# Consignes de l'exercice:
- A) Mettez à jour l'extrait sur l'intelligence artificielle et la créativité : recopiez-le de « Jean-Baptiste Denneulin, IA » à « notre capacité créative. » en remplaçant « nouvelle technologie » par « innovation technique ».
- B) Dans l'extrait sur l'intelligence artificielle et la créativité, quelles sont les formes principales de créativité sur lesquelles s'appuie l'Intelligence Artistique ? Énumérez-les toutes.

# Extrait du texte:

++++++++

Jean-Baptiste Denneulin, IA vs IA, Projet Improbable ESCP BS, 2018

L’Intelligence Artificielle diffuse de nouveaux usages et interroge la place de la créativité humaine. Serait-elle devenue obsolète et dépassée ? Sylvain Bureau (Professeur à ESCP et Directeur de la Chaire Improbable) présente ici le potentiel et les limites des IA en proposant un détour par une autre IA : l’Intelligence Artistique. Il met alors en évidence l’importance d’organiser l’hybridité entre IA et IA.

 

L’une des particularités de l’Intelligence Artificielle est qu’elle remet en question non pas seulement des tâches routinières mais aussi des activités créatives. Autrement dit, cette nouvelle technologie semble remettre en question les limites de ce qui définit l’humanité : notre capacité créative.

Cette idée est en partie soutenue par des recherches récentes qui soulignent à quel point l’IA atteint des niveaux de créativité qui dépassent les capacités moyennes de la plupart d’entre nous (cf. cette recherche par exemple). Pourtant ce résultat cache des disparités importantes. En effet, si la créativité peut se définir comme la capacité à créer des idées originales et utiles (pour en savoir plus je vous invite à lire Teresa Amabile), il existe en réalité trois grandes façons de créer à la manière d’un artiste. Cette Intelligence Artistique s’appuie sur trois formes principales de créativité : une créativité optimisatrice, une créativité du détournement et enfin une créativité subversive.

++++++++

# Données enregistrées:
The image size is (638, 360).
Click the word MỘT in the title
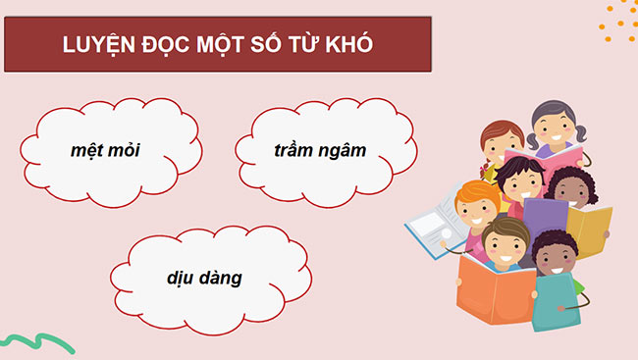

++++++++

# Réponses rédigées:
- A)
Jean-Baptiste Denneulin, IA vs IA, Projet Improbable ESCP BS, 2018

L’Intelligence Artificielle diffuse de nouveaux usages et interroge la place de la créativité humaine. Serait-elle devenue obsolète et dépassée ? Sylvain Bureau (Professeur à ESCP et Directeur de la Chaire Improbable) présente ici le potentiel et les limites des IA en proposant un détour par une autre IA : l’Intelligence Artistique. Il met alors en évidence l’importance d’organiser l’hybridité entre IA et IA.

 

L’une des particularités de l’Intelligence Artificielle est qu’elle remet en question non pas seulement des tâches routinières mais aussi des activités créatives. Autrement dit, cette innovation technique semble remettre en question les limites de ce qui définit l’humanité : notre capacité créative.

- B)
- une créativité optimisatrice
- une créativité du détournement
- une créativité subversive